Et selon Mohamad Abdel-Azim, une maison, ce n’est pas seulement des murs et un plafond, il existe encore quatorze critères cités dans le Pacte international des droits économiques et sociaux de l’homme. En Egypte, pour qu’une maison soit conforme, elle doit obéir au minimum à 9 critères, à savoir disposer dans sa maison d’eau potable, d’électricité, de drainage sanitaire et de sécurité (aux niveaux légal et humain). Les mesures écologiques doivent être aussi prises en compte, ainsi que les traditions des habitants (à savoir les besoins des paysans par exemple diffèrent de ceux des citadins), ce que l’on appelle le critère culturel car l’intimité est aussi un droit à respecter. Cela veut dire que la superficie doit être adaptée au nombre de personnes qui vont y loger. D’après une étude effectuée par l’Université d’Al-Azhar, une maison censée accueillir deux personnes doit être au moins de 32 m2 et ce outre la salle de bain. Une surface qui augmente de 12 mètres carrés pour chaque individu.
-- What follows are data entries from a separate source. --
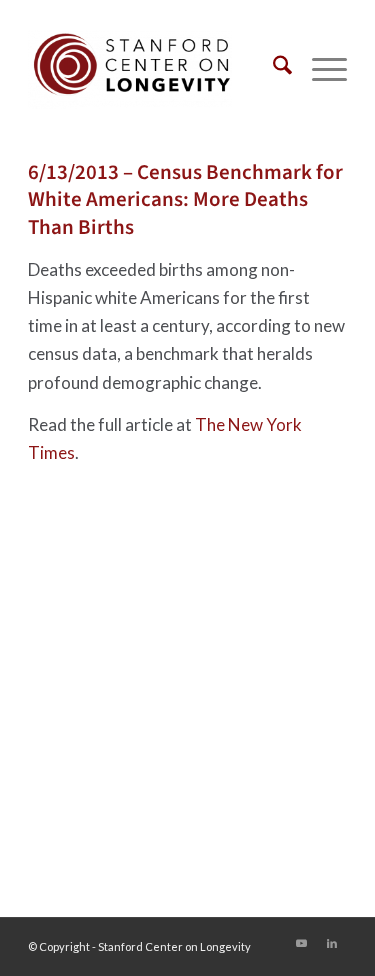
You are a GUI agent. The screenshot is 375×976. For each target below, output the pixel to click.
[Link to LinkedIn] (332, 943)
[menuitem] (272, 69)
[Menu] (319, 69)
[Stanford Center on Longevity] (155, 69)
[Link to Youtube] (302, 943)
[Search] (272, 69)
« On intervient lorsqu’un de ces critères n’existe pas », poursuit Abdel-Azim. Comme cela a été le cas dans un bidonville, les habitations ne respectaient aucun critère. Des abris construits au sous-sol servant de refuges pour abriter des personnes dont les maisons se sont écroulées. Ces trous à rats, privés des services les plus élémentaires, sont devenus des logements quasiment durables. Une nouvelle génération n’a connu comme gîtes que ce style d’habitat. Des endroits qui étaient réservés pour stocker de la marchandise sont devenus aujourd’hui des aires de stockage pour les vivants, selon Manal Al-Tibi.
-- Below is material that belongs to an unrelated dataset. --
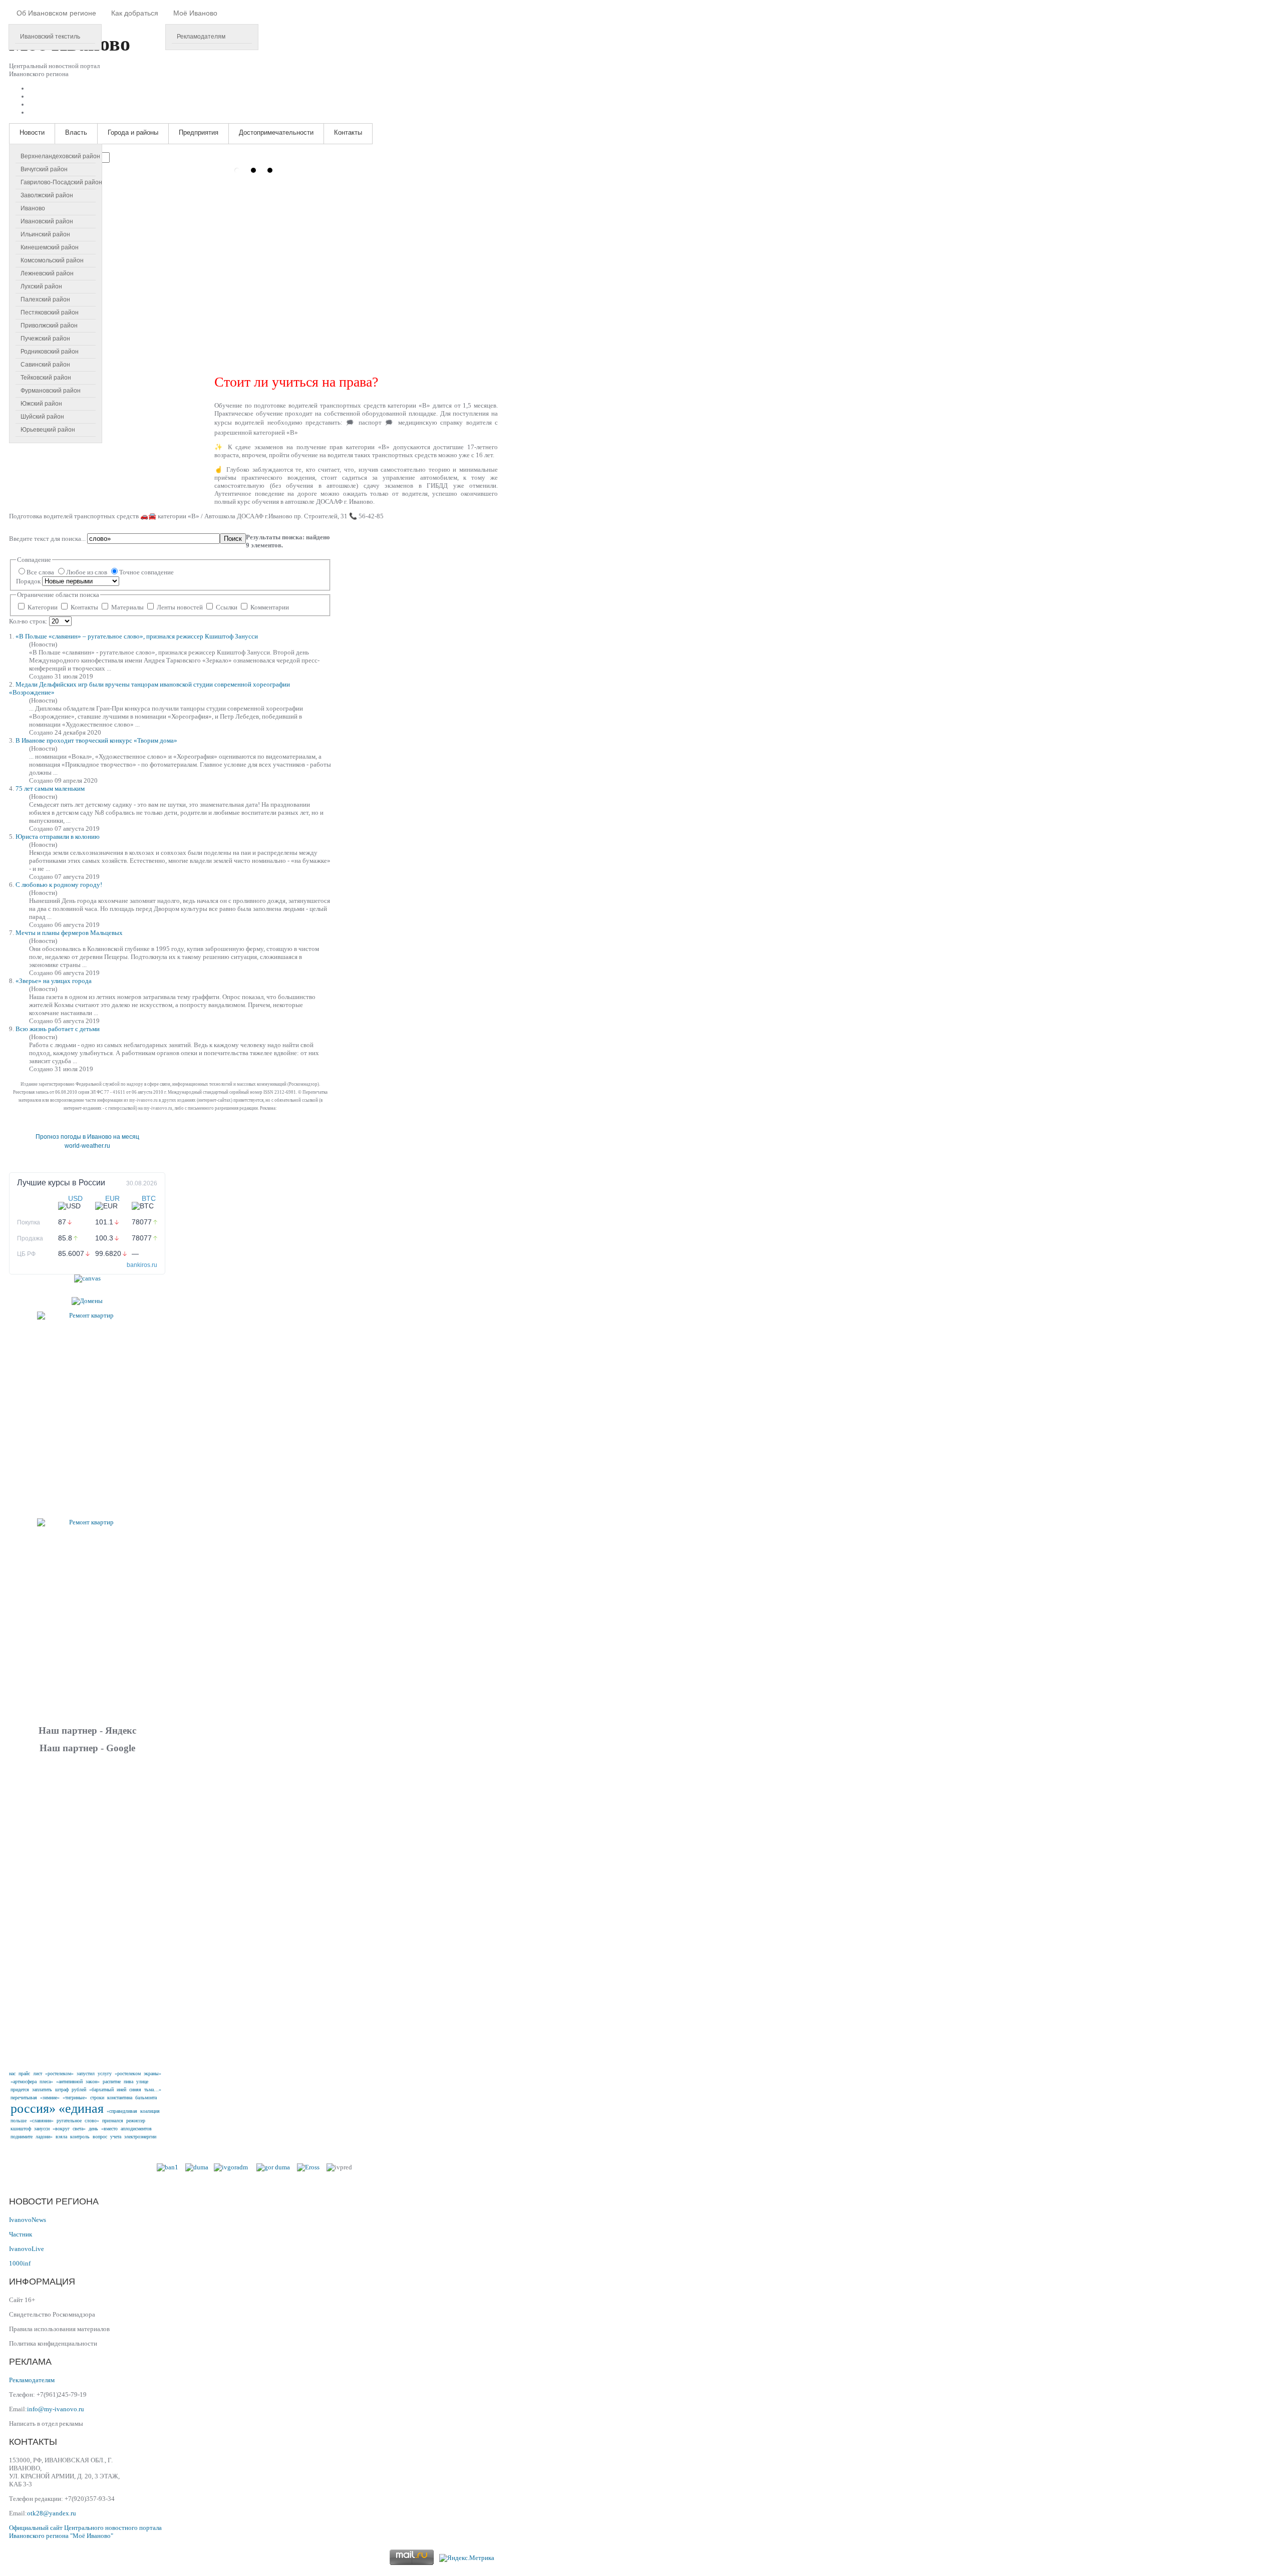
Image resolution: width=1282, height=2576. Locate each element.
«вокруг (61, 2128)
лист (37, 2073)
Dans cet univers inhumain, une famille composée d’une quinzaine de personnes doit s’entasser comme des sardines. Une boîte métallique en guise de WC dégage une odeur écœurante. Les pères n’osent pas envoyer leurs filles ou femme dans les toilettes publiques, craignant le harcèlement sexuel ou le viol. L’Etat qui a abrité ces citoyens dans ces logements trouve actuellement de la difficulté à y pénétrer. Les trafiquants de drogue imposent leurs lois et bloquent les efforts des ONG, puisque le développement entrave les intérêts de cette mafia. « Cette région est en fait un archétype de tant d’autres qui, face à la pauvreté, ne cessent de pousser comme des champignons en Egypte. Notre défi donc comme ONG est d’aider ces démunis à avoir accès à un logement plus décent. Il est temps de sensibiliser le citoyen, lui faire comprendre que le logement est un droit, non pas un cadeau ou une aumône de la part de l’Etat », conclut Abdel-Azim.

Dossier réalisé par Dina Darwich


 

« La sensibilisation des gens défavorisés est la question-clé »

La première association égyptienne œuvrant pour garantir le droit au logement a plusieurs objectifs. Une mission semée d’embûches. Interview avec Mohamad Abdel-Azim, responsable de l’ONG.

Al-Ahram Hebdo : Vous êtes la première ONG en Egypte qui lutte afin de garantir aux citoyens le droit au logement. Quels sont donc vos objectifs ?

Mohamad Abdel-Azim : Notre but est de répandre cette nouvelle vision qui vise à considérer le droit au logement comme essentiel au citoyen égyptien. Et ce à travers le travail sur le terrain, la formation de bénévoles, la sensibilisation de jeunes universitaires à travers des rencontres permanentes et la formation d’avocats aptes à exploiter les conventions internationales des droits de l’homme devant les tribunaux égyptiens. On tente aussi de garantir aux couches défavorisées le minimum de critères pour une maison habitable, comme l’exige le Pacte international des droits de l’homme. D’ailleurs, l’association comprend un bureau de documentation et de recherche qui effectue des études urbaines, car les informations nécessaires sur l’évolution de la crise du logement manquent parfois de crédibilité et de précision.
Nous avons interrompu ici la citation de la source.